▶ PROBLEM SET
**1)** In the storm-ride passage, where do the riders stop to drink hot coffee?
**2)** Which proper names appear in the storm-ride passage? List every one.

** Start TEXT BLOCK **

Then, as if sensing our presence, one particularly massive cell began to slide towards the road ahead of us. I opened the throttle, hoping to run past it, but it was too big and moving too fast. We pulled over to the shoulder, watching as passing cars and trucks disappeared into the murk.
After a while, the storm gave up and moved off the road in search of new victims. We pressed on, wincing as lightning bolts sizzled to the ground in the storm’s wake. There was no more rain, but with every passing mile the clouds seemed darker and heavier, as if weighed down by some invisible cargo. As we passed under one, a great grey zeppelin that seemed low enough to touch, hail began to fall, rattling off our helmets and stinging my knuckles through my thick leather gloves.
A few tense minutes later, we rolled into a Wendy’s in Rosetown and sipped hot coffee while the lights fluttered and the windows shook. Even the locals looked nervous. Giddy from the adrenalin and the caffeine, we wondered aloud what Canada had in store for us next. Because this wasn’t our first hair-raising experience on this trip, and we suspected it wouldn’t be the last.

** End TEXT BLOCK **
** Start DATA **

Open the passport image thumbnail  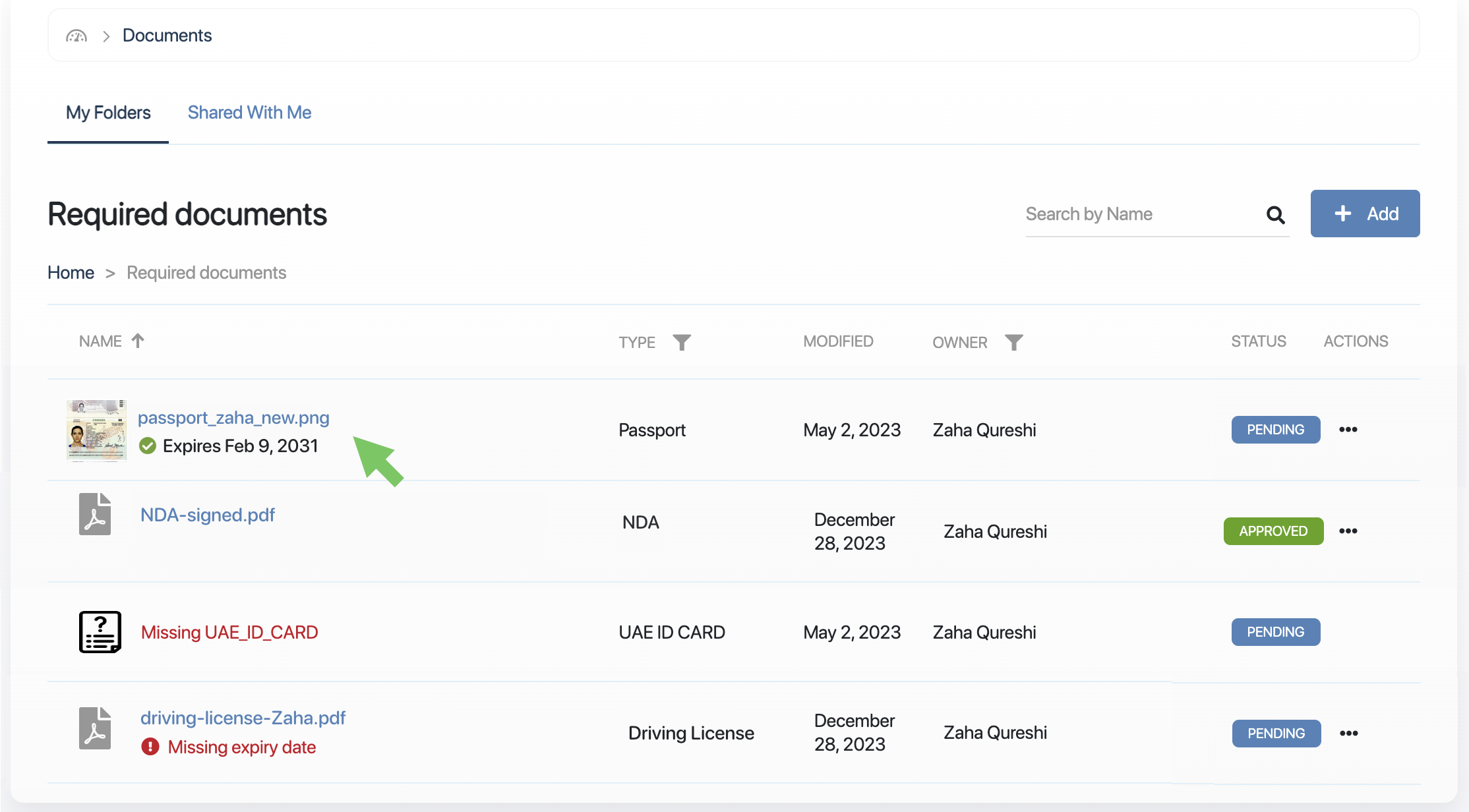(96, 430)
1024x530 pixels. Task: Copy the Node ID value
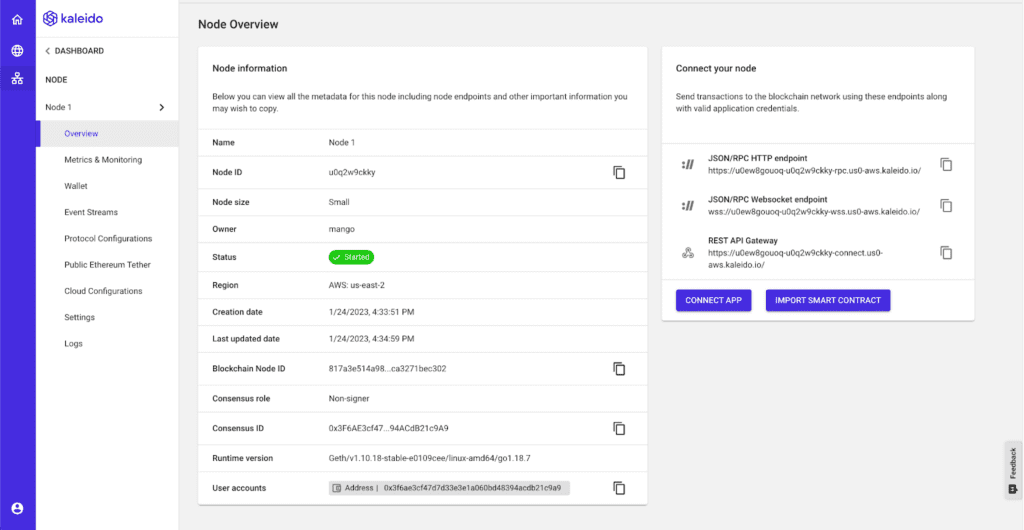tap(619, 173)
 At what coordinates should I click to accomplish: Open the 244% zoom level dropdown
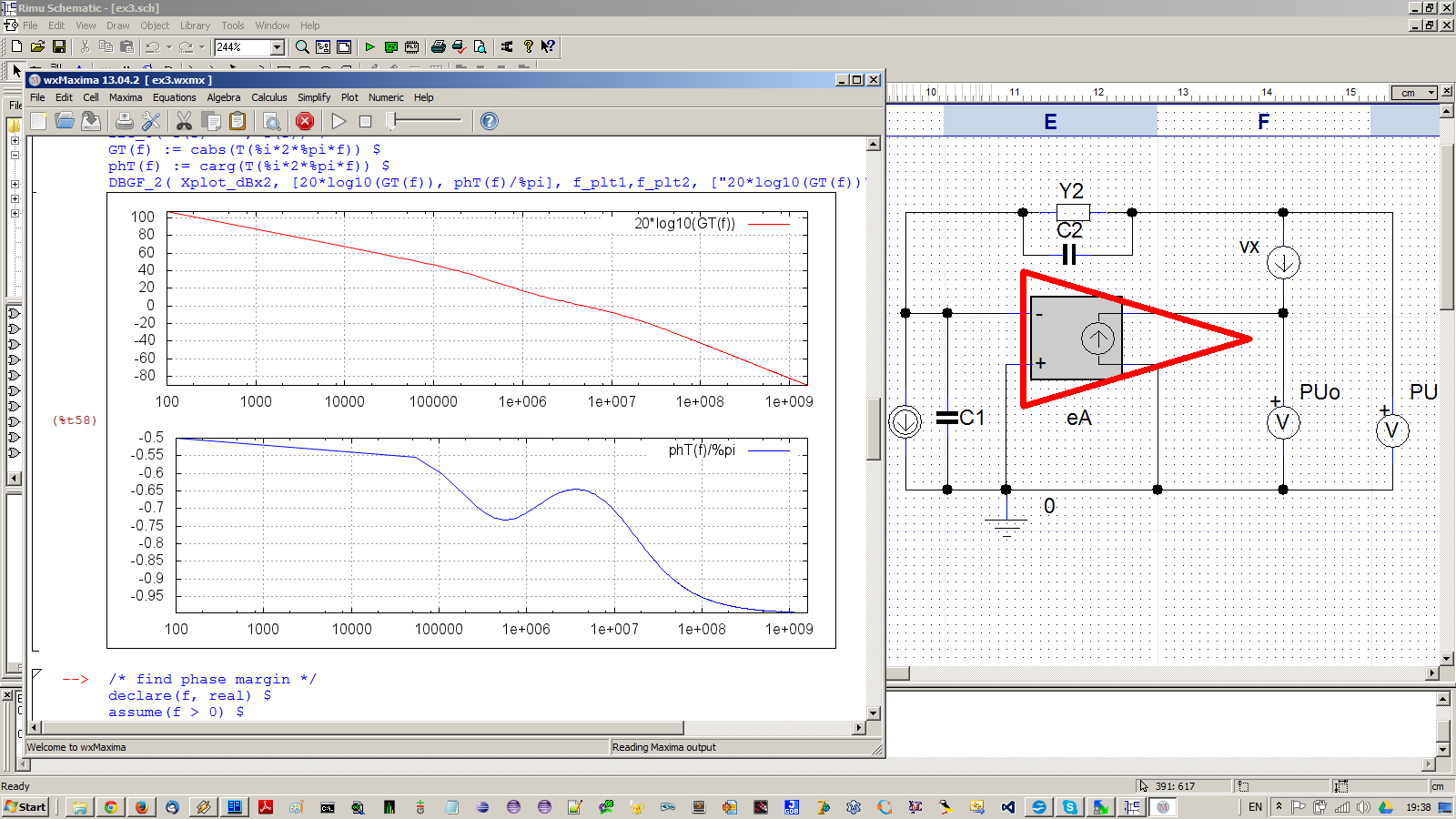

** End DATA **

▶ WORKED ANSWERS
**1)** A Wendy's in Rosetown.

**2)** Wendy's, Rosetown, Canada